Problem statement: Every entry below should be reproduced exactly, with all pictures left out.

The data:
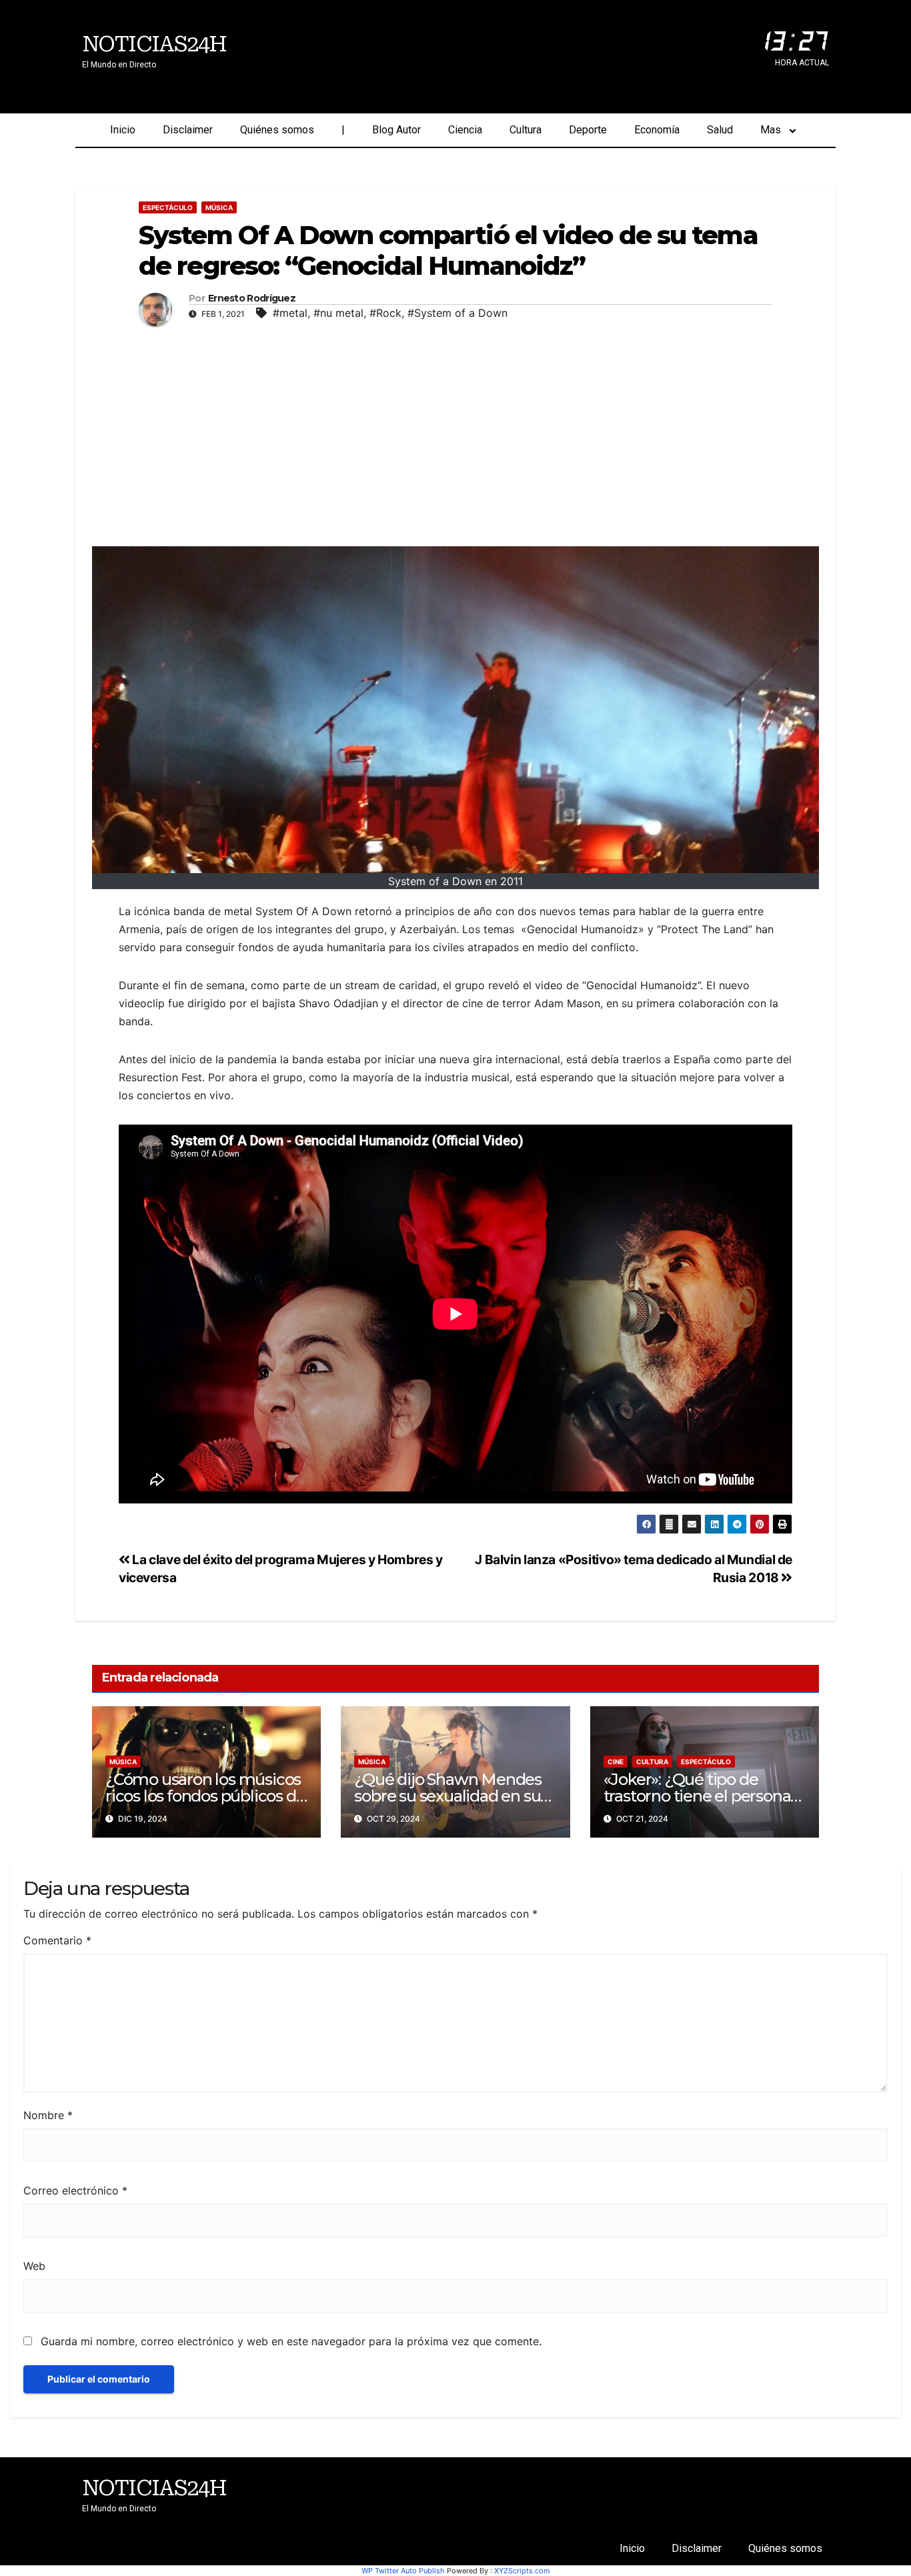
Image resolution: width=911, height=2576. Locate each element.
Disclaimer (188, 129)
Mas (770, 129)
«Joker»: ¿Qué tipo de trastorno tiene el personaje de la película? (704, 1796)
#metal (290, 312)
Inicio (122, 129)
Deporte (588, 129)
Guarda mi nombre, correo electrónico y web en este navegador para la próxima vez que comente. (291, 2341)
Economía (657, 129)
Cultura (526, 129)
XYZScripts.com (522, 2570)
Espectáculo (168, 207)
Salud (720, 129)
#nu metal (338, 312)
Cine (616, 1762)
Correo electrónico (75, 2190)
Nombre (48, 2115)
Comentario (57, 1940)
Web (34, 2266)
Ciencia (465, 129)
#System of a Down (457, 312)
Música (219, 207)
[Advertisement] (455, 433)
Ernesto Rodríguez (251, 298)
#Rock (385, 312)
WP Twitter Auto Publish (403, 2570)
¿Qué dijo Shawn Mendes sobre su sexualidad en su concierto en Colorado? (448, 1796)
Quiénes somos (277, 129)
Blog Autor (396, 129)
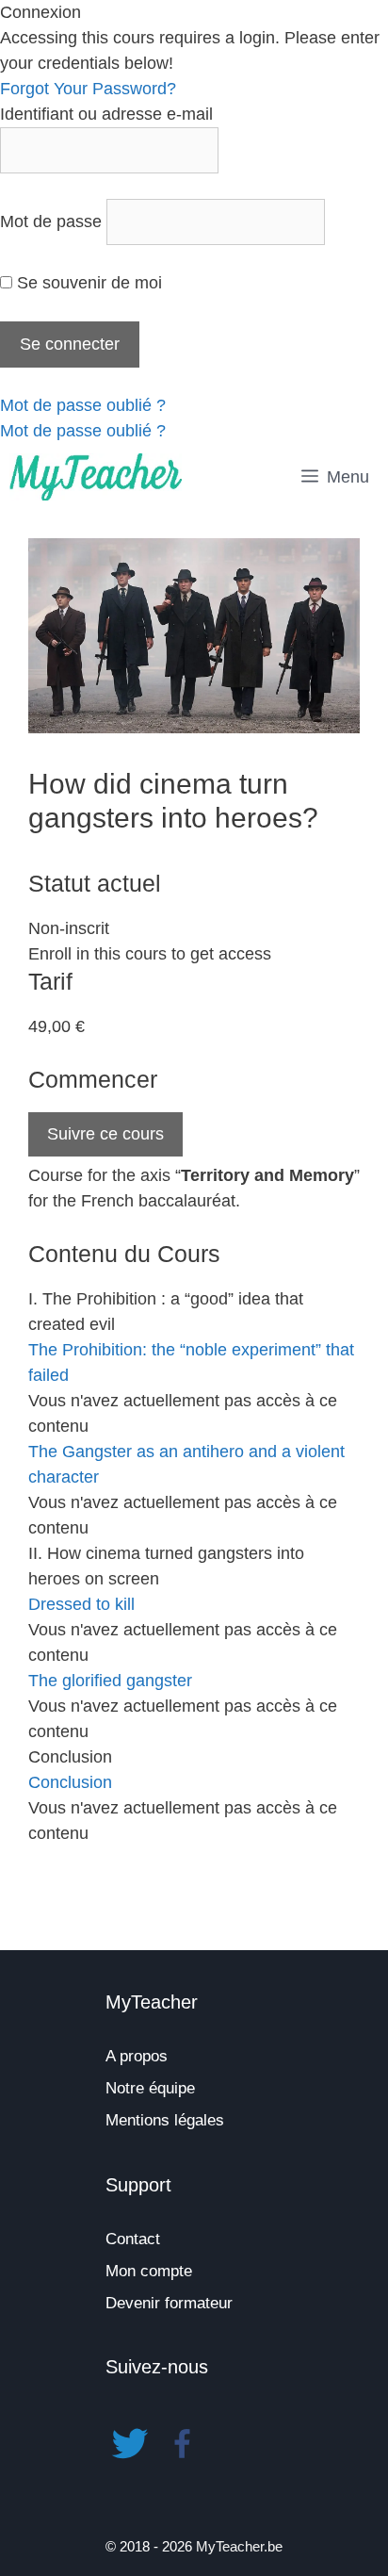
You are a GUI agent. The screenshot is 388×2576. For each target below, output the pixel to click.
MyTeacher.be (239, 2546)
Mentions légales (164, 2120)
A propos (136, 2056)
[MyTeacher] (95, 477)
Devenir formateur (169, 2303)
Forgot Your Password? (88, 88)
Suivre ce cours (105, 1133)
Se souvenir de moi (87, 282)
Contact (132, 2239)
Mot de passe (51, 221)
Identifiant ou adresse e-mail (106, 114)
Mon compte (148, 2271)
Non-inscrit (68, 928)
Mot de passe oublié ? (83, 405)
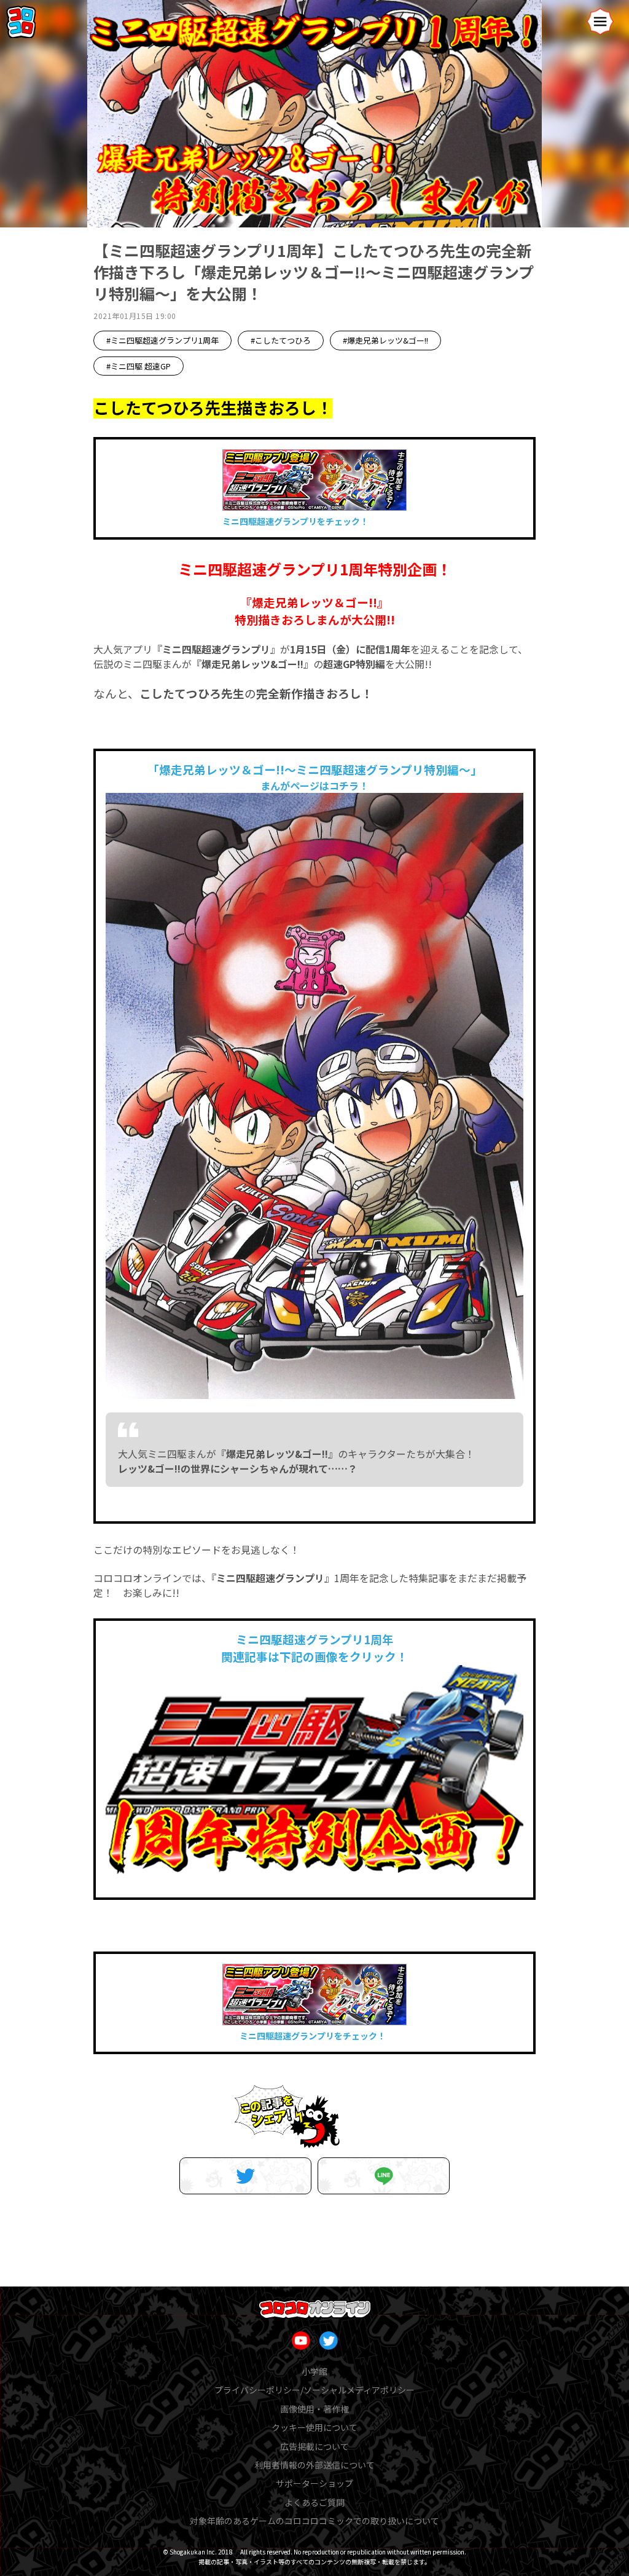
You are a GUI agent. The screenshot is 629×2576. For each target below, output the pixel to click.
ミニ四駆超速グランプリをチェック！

Written answer:
Image resolution: width=911, height=2576. Locate each element.
Disclaimer (188, 129)
Mas (770, 129)
«Joker»: ¿Qué tipo de trastorno tiene el personaje de la película? (704, 1796)
#metal (290, 312)
Inicio (122, 129)
Deporte (588, 129)
Guarda mi nombre, correo electrónico y web en este navegador para la próxima vez que comente. (291, 2341)
Economía (657, 129)
Cultura (526, 129)
XYZScripts.com (522, 2570)
Espectáculo (168, 207)
Salud (720, 129)
#nu metal (338, 312)
Cine (616, 1762)
Correo electrónico (75, 2190)
Nombre (48, 2115)
Comentario (57, 1940)
Web (34, 2266)
Ciencia (465, 129)
#System of a Down (457, 312)
Música (219, 207)
[Advertisement] (455, 433)
Ernesto Rodríguez (251, 298)
#Rock (385, 312)
WP Twitter Auto Publish (403, 2570)
¿Qué dijo Shawn Mendes sobre su sexualidad en su concierto en Colorado? (448, 1796)
Quiénes somos (277, 129)
Blog Autor (396, 129)
You are a GUI agent. The screenshot is 388×2576. For each target below, output the pixel to click.
MyTeacher.be (239, 2546)
Mentions légales (164, 2120)
A propos (136, 2056)
[MyTeacher] (95, 477)
Devenir formateur (169, 2303)
Forgot Your Password? (88, 88)
Suivre ce cours (105, 1133)
Se souvenir de moi (87, 282)
Contact (132, 2239)
Mot de passe (51, 221)
Identifiant ou adresse e-mail (106, 114)
Mon compte (148, 2271)
Non-inscrit (68, 928)
Mot de passe oublié ? (83, 405)
You are a GUI agent. The screenshot is 629×2576. For each target below, output the pixel to click.
ミニ四駆超速グランプリをチェック！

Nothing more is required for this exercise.